[What is being asked]
For every line in the entries that contains "under", show the whole line.

Task input section start

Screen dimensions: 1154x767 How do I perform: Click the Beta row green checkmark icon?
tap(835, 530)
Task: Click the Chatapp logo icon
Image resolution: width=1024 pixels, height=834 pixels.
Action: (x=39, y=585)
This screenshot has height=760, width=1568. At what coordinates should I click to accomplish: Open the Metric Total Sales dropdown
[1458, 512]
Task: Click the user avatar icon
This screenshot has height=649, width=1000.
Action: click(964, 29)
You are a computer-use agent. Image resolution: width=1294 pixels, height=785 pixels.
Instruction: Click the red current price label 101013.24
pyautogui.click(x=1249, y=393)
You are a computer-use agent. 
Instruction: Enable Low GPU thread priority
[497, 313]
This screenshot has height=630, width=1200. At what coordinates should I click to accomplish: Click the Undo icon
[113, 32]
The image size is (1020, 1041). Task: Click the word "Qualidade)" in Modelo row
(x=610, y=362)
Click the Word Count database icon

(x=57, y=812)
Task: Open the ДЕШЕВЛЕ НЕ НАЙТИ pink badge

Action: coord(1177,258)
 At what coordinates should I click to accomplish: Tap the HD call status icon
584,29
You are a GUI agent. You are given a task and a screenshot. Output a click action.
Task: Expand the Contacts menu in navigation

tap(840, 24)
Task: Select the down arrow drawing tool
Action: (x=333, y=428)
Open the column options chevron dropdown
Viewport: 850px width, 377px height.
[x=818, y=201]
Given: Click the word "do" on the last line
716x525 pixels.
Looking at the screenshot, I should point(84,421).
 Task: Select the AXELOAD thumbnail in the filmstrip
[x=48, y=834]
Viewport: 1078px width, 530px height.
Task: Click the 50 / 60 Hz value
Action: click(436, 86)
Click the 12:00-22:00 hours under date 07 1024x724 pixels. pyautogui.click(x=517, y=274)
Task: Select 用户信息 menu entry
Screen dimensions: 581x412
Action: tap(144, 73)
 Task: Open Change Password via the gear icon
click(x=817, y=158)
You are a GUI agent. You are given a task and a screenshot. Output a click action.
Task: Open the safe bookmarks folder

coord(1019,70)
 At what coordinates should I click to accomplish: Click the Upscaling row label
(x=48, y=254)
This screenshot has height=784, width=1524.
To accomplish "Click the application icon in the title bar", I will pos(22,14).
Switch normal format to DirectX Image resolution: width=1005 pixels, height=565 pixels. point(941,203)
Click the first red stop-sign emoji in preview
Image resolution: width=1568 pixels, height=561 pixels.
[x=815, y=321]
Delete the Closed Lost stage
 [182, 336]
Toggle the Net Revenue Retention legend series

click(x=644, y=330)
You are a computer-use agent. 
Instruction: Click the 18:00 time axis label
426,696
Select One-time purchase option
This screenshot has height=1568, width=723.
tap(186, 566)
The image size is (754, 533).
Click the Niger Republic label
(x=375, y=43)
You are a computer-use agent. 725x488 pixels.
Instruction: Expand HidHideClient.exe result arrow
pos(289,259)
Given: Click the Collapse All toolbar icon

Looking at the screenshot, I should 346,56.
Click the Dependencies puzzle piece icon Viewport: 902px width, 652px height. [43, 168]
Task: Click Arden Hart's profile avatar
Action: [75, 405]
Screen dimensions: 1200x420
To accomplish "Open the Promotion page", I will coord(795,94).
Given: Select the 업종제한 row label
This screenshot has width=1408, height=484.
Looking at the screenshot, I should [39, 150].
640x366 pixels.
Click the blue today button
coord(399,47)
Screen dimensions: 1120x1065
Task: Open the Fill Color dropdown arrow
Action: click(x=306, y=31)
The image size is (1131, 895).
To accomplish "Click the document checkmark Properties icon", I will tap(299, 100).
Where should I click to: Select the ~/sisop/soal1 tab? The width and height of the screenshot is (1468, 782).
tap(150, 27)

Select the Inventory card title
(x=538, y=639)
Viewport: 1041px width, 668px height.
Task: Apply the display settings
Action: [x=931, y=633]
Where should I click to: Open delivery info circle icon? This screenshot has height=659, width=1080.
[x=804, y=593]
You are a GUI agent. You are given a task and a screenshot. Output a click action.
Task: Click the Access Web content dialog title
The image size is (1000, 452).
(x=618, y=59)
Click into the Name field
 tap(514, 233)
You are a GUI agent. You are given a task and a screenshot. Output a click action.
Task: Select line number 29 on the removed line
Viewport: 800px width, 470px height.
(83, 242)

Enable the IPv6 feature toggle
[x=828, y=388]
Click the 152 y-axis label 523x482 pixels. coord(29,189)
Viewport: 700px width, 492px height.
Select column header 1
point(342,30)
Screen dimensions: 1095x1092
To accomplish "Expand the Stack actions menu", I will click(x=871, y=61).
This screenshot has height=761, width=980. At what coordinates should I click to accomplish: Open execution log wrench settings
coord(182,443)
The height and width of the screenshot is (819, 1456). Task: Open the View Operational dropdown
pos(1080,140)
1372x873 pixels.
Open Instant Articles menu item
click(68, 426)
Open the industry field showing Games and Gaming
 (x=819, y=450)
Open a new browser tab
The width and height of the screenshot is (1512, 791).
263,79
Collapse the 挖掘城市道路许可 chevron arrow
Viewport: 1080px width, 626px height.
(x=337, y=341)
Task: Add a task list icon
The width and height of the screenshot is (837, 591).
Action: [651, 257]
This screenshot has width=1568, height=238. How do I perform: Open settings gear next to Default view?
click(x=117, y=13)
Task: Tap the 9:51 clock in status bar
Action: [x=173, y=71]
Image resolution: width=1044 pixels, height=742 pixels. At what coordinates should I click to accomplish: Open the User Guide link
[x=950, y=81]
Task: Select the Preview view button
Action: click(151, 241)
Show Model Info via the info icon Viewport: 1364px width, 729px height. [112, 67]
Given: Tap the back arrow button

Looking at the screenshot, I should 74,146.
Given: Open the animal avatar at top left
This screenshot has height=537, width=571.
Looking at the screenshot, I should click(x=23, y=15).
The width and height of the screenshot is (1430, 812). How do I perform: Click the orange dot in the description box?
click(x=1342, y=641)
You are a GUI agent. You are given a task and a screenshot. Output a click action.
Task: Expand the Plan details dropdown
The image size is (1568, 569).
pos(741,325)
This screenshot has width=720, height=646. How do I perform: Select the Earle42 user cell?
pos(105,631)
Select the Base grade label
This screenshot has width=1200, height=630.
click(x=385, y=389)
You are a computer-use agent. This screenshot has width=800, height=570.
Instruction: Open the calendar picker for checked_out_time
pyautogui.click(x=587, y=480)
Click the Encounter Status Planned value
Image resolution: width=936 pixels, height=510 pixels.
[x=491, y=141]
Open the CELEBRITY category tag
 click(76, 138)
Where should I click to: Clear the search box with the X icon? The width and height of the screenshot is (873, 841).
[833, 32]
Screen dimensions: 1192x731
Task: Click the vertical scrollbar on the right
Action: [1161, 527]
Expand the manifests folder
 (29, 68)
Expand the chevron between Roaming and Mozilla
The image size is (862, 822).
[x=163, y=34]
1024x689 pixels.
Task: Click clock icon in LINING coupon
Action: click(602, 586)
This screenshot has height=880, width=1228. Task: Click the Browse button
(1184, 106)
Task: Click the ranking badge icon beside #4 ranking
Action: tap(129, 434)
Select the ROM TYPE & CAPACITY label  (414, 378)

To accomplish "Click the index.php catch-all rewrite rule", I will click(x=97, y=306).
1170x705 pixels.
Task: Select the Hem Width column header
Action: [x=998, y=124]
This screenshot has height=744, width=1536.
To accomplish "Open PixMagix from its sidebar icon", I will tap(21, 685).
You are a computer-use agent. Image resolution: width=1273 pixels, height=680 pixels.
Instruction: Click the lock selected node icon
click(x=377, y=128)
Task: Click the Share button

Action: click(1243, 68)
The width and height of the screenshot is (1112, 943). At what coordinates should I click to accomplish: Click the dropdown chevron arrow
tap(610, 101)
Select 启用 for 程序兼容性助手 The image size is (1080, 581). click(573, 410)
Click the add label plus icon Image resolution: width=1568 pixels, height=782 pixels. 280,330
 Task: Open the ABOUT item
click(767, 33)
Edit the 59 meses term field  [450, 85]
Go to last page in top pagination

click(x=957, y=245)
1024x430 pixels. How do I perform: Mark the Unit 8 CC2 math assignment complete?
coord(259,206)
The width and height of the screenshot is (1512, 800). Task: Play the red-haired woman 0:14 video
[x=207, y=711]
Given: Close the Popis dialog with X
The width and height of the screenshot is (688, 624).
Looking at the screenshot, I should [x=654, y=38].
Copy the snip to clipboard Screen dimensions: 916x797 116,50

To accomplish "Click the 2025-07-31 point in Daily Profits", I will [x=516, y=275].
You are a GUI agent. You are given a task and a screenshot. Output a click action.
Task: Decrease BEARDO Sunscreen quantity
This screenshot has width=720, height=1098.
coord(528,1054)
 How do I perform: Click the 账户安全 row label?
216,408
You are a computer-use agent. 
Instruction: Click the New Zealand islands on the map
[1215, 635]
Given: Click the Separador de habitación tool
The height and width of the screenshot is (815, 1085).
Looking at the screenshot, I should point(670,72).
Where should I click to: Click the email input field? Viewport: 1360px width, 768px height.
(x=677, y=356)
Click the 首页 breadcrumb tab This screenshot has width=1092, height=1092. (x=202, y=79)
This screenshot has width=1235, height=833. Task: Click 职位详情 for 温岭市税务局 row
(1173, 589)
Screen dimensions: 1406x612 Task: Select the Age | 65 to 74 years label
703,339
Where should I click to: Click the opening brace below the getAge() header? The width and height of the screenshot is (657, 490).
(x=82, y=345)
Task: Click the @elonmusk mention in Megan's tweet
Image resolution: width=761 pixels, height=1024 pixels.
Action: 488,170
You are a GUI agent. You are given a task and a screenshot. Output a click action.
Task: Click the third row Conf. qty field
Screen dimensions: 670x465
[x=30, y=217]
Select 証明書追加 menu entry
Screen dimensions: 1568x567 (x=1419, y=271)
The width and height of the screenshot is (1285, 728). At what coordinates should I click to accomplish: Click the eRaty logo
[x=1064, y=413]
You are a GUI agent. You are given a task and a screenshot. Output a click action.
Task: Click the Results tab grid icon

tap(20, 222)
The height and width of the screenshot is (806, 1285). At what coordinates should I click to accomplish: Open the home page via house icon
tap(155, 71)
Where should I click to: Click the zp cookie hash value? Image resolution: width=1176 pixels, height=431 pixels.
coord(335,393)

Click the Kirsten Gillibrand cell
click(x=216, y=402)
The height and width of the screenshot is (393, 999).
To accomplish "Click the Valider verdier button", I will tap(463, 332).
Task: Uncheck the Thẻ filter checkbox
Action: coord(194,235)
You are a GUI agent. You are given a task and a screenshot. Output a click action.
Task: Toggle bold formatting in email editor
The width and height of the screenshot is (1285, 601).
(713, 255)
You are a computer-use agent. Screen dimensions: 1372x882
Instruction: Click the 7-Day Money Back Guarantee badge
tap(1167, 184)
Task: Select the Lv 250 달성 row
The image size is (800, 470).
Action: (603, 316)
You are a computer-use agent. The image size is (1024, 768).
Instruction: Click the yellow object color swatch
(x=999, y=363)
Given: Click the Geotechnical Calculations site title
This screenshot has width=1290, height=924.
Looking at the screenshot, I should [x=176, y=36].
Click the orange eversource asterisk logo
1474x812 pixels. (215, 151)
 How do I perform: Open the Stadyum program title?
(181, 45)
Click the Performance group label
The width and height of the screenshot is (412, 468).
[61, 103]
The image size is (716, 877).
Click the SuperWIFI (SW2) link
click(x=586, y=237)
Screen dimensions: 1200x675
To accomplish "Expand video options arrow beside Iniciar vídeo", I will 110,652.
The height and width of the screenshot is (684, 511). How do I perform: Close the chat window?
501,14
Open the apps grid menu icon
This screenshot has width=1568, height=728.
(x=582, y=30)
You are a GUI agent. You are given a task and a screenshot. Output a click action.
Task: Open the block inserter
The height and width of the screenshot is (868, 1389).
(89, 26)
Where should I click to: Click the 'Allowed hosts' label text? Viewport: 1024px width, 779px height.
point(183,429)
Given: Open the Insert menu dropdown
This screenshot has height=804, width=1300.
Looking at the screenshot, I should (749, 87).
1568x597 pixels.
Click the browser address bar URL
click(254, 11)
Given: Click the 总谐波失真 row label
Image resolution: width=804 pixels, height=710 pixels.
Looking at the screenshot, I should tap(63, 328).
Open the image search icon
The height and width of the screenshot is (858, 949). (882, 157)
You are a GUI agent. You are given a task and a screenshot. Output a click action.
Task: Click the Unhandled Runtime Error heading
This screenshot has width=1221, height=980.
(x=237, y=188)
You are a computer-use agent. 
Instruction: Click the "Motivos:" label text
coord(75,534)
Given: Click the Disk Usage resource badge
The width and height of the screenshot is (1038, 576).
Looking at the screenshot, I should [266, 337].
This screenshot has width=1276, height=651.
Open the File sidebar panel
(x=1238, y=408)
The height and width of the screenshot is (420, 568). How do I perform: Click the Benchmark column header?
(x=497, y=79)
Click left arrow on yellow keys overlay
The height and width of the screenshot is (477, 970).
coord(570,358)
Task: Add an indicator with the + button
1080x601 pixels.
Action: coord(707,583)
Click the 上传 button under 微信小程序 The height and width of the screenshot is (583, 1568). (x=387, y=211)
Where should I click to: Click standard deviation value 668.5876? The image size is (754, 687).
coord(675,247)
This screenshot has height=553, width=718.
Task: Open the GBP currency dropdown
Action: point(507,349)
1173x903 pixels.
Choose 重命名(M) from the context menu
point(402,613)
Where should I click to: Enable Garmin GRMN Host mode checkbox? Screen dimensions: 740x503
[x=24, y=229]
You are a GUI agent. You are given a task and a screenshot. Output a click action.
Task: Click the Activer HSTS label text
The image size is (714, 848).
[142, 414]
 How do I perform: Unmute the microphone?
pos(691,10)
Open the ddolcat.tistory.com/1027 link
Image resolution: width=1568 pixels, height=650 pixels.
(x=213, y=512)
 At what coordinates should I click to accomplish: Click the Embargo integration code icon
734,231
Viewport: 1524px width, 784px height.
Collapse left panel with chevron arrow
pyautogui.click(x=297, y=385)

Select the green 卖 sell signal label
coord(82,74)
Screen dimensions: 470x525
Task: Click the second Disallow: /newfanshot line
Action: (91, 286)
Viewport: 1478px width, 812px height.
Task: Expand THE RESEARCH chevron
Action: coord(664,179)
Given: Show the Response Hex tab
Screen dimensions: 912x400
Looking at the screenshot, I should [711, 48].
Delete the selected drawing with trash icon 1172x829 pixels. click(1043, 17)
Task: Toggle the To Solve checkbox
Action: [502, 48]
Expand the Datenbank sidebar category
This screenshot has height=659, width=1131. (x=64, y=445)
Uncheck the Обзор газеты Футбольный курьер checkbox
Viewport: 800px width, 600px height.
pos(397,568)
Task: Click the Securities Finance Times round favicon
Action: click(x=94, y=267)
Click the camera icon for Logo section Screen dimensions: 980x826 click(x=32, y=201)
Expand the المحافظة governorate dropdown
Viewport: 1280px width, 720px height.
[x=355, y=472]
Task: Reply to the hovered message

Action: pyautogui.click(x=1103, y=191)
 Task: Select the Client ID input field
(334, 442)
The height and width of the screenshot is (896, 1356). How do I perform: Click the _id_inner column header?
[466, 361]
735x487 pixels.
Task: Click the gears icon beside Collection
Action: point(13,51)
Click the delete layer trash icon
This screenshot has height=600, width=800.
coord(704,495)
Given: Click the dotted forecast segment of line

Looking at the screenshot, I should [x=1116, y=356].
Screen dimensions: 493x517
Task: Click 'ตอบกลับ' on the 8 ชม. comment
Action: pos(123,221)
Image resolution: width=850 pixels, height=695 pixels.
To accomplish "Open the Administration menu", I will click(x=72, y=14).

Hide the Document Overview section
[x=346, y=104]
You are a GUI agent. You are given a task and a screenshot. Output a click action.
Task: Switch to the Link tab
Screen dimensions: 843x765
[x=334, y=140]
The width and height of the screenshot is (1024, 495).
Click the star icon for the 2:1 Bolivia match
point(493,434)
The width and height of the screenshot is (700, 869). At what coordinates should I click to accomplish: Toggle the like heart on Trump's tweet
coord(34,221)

Task input section end

[The answer]
Click the 12:00-22:00 hours under date 07 1024x724 pixels. pyautogui.click(x=517, y=274)
Click the 上传 button under 微信小程序 The height and width of the screenshot is (583, 1568). (x=387, y=211)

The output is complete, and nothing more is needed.